### The exercise
Render as a numbered list, omitting blank lines, the lines between the one containing "will tap(755, 49)." and the one containing "pos(404,328)", inclusive.

### Available data
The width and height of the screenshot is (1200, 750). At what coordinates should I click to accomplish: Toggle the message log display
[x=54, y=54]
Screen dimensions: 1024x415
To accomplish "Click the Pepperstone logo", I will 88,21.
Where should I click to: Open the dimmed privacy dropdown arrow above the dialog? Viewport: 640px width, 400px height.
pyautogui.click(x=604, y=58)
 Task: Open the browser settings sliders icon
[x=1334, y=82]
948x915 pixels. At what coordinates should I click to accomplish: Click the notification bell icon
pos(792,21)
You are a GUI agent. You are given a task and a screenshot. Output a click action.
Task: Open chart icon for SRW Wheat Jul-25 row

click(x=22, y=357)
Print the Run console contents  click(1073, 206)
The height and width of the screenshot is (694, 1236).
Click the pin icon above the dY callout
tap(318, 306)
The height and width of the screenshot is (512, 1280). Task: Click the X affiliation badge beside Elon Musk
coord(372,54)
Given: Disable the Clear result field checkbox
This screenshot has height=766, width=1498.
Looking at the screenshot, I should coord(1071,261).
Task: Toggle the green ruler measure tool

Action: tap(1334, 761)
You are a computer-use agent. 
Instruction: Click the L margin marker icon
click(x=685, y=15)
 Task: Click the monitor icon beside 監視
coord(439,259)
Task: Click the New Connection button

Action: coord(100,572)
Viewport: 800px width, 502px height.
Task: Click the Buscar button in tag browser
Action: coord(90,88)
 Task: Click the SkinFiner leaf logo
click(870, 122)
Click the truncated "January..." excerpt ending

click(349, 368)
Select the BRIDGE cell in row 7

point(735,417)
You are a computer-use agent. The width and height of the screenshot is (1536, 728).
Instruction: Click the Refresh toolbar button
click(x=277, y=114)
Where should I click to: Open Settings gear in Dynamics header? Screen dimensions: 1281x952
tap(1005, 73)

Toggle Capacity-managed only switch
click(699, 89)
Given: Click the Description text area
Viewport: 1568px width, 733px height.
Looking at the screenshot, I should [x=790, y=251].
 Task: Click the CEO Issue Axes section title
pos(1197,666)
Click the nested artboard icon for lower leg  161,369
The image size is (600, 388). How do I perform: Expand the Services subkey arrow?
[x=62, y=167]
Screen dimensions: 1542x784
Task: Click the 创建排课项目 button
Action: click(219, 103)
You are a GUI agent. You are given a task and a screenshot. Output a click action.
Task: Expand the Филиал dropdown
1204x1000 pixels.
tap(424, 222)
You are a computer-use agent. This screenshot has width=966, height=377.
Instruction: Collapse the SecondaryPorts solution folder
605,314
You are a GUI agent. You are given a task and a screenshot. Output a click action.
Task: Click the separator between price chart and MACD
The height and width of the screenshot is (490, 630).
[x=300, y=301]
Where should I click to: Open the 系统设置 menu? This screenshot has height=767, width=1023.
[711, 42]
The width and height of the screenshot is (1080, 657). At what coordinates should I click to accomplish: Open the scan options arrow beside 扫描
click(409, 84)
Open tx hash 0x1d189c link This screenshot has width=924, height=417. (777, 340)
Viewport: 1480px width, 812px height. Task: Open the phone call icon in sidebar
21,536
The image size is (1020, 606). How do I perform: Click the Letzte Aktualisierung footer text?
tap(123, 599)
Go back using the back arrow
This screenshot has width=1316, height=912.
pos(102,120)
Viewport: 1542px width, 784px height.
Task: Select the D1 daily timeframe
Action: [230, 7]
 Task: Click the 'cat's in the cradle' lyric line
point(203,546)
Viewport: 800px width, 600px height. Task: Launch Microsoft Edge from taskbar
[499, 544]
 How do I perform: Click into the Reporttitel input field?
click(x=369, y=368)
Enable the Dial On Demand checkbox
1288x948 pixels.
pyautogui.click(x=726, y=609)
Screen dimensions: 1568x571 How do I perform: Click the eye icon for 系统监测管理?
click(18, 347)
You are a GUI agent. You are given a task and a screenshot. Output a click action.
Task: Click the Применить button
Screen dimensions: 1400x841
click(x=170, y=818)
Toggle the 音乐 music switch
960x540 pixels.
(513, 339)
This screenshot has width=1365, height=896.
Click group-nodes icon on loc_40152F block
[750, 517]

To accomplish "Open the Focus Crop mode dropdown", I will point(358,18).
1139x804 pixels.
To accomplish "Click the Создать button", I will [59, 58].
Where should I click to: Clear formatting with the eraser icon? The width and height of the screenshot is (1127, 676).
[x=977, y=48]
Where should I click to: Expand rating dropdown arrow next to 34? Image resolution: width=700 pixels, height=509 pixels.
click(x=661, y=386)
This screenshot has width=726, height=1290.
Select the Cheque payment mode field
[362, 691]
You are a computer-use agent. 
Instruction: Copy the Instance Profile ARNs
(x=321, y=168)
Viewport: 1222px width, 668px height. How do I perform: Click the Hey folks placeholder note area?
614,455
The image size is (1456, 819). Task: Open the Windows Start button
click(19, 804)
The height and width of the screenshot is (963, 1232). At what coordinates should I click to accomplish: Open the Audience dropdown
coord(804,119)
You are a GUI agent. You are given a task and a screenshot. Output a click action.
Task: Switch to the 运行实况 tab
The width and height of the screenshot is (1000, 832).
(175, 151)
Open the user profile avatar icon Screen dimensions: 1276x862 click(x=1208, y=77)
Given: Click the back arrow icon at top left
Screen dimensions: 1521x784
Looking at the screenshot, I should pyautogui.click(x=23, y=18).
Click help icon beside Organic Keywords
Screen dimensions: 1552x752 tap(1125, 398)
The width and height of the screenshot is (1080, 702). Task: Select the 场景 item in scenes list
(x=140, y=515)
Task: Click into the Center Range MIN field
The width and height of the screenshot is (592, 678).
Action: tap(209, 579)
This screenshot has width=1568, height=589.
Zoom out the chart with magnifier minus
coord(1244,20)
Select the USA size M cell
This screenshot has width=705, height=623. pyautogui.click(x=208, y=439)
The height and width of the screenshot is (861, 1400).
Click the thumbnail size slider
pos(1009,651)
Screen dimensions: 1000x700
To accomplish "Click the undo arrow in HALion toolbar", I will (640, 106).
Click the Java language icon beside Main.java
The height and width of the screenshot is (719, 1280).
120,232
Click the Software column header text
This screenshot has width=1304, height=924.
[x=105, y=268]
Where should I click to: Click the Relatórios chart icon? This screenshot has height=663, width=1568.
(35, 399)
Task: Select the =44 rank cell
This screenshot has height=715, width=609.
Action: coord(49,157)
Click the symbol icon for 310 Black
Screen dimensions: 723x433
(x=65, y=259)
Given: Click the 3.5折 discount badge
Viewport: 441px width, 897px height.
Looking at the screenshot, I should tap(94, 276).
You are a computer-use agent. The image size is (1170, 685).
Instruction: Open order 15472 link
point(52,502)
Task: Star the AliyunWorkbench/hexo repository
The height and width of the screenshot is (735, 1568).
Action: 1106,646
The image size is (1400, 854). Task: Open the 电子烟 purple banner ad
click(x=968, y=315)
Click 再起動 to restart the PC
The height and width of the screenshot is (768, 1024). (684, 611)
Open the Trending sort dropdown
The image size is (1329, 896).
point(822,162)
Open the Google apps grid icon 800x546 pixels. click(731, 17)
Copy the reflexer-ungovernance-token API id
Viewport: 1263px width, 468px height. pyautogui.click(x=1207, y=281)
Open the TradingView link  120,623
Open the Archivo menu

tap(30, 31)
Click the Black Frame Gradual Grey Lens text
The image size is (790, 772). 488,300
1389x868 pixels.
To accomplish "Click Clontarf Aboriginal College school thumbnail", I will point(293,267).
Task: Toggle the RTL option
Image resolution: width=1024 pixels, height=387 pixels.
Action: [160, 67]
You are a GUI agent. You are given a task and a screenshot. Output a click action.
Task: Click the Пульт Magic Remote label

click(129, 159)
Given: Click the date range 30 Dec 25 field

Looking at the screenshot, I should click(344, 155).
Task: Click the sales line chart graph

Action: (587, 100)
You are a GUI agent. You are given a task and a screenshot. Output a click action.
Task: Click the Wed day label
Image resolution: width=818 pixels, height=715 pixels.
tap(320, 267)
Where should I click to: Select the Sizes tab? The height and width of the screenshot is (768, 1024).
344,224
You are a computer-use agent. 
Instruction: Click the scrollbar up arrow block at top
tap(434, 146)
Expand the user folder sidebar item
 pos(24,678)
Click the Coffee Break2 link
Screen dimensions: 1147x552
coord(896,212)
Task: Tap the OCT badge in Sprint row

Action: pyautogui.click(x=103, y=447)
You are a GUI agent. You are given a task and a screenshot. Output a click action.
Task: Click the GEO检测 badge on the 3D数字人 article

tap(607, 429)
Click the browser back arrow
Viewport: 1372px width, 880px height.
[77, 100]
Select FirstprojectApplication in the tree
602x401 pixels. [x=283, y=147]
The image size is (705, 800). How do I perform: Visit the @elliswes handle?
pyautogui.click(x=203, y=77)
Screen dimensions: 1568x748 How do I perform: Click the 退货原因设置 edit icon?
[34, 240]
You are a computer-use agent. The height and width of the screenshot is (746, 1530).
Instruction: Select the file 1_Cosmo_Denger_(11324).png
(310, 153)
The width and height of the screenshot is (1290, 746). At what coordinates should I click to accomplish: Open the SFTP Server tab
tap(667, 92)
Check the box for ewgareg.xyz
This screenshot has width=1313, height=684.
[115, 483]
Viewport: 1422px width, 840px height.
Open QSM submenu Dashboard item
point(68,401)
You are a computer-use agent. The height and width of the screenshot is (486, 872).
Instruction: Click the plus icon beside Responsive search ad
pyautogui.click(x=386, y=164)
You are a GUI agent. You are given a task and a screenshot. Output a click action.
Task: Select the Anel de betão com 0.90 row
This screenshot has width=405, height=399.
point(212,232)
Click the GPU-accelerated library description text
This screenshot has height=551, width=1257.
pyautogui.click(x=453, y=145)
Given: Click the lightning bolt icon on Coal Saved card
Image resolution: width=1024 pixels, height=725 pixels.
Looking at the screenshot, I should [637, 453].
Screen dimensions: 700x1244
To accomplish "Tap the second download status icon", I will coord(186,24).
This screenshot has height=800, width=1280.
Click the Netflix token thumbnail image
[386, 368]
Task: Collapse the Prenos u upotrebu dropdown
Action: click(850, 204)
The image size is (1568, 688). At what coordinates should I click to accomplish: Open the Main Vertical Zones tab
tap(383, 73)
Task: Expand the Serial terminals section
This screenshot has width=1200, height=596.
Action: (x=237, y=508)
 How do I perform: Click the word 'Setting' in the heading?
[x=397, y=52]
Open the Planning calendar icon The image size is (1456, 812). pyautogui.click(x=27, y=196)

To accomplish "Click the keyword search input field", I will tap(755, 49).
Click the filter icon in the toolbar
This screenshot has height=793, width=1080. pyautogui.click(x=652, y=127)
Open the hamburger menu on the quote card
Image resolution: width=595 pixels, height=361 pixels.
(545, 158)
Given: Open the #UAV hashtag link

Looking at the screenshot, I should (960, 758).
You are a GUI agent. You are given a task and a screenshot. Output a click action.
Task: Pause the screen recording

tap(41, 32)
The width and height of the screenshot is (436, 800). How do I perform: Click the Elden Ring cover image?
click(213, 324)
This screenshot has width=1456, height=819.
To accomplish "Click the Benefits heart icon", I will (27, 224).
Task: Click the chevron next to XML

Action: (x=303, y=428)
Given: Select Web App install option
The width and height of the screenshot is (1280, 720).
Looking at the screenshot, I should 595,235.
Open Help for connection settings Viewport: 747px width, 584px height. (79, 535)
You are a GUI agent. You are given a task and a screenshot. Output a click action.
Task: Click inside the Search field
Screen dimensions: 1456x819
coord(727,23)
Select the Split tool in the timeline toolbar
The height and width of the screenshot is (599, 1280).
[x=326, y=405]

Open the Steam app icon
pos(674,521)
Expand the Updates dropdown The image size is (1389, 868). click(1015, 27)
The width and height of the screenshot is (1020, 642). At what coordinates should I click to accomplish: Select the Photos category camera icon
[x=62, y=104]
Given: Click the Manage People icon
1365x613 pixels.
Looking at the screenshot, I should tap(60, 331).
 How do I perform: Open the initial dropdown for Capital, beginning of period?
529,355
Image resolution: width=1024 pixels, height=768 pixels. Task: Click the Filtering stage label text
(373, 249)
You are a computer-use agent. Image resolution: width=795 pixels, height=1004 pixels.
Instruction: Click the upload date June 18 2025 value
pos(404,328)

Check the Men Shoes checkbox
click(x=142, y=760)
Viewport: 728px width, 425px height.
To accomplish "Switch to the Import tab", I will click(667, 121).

### Task result
1. To accomplish "Click the keyword search input field", I will tap(755, 49).
2. Click the filter icon in the toolbar
3. This screenshot has height=793, width=1080. pyautogui.click(x=652, y=127)
4. Open the hamburger menu on the quote card
5. Image resolution: width=595 pixels, height=361 pixels.
6. (545, 158)
7. Given: Open the #UAV hashtag link
8. Looking at the screenshot, I should (960, 758).
9. You are a GUI agent. You are given a task and a screenshot. Output a click action.
10. Task: Pause the screen recording
11. tap(41, 32)
12. The width and height of the screenshot is (436, 800). How do I perform: Click the Elden Ring cover image?
13. click(213, 324)
14. This screenshot has width=1456, height=819.
15. To accomplish "Click the Benefits heart icon", I will (27, 224).
16. Task: Click the chevron next to XML
17. Action: (x=303, y=428)
18. Given: Select Web App install option
19. The width and height of the screenshot is (1280, 720).
20. Looking at the screenshot, I should 595,235.
21. Open Help for connection settings Viewport: 747px width, 584px height. (79, 535)
22. You are a GUI agent. You are given a task and a screenshot. Output a click action.
23. Task: Click inside the Search field
24. Screen dimensions: 1456x819
25. coord(727,23)
26. Select the Split tool in the timeline toolbar
27. The height and width of the screenshot is (599, 1280).
28. [x=326, y=405]
29. Open the Steam app icon
30. pos(674,521)
31. Expand the Updates dropdown The image size is (1389, 868). click(1015, 27)
32. The width and height of the screenshot is (1020, 642). At what coordinates should I click to accomplish: Select the Photos category camera icon
33. [x=62, y=104]
34. Given: Click the Manage People icon
35. 1365x613 pixels.
36. Looking at the screenshot, I should tap(60, 331).
37.  How do I perform: Open the initial dropdown for Capital, beginning of period?
38. 529,355
39. Image resolution: width=1024 pixels, height=768 pixels. Task: Click the Filtering stage label text
40. (373, 249)
41. You are a computer-use agent. Image resolution: width=795 pixels, height=1004 pixels.
42. Instruction: Click the upload date June 18 2025 value
43. pos(404,328)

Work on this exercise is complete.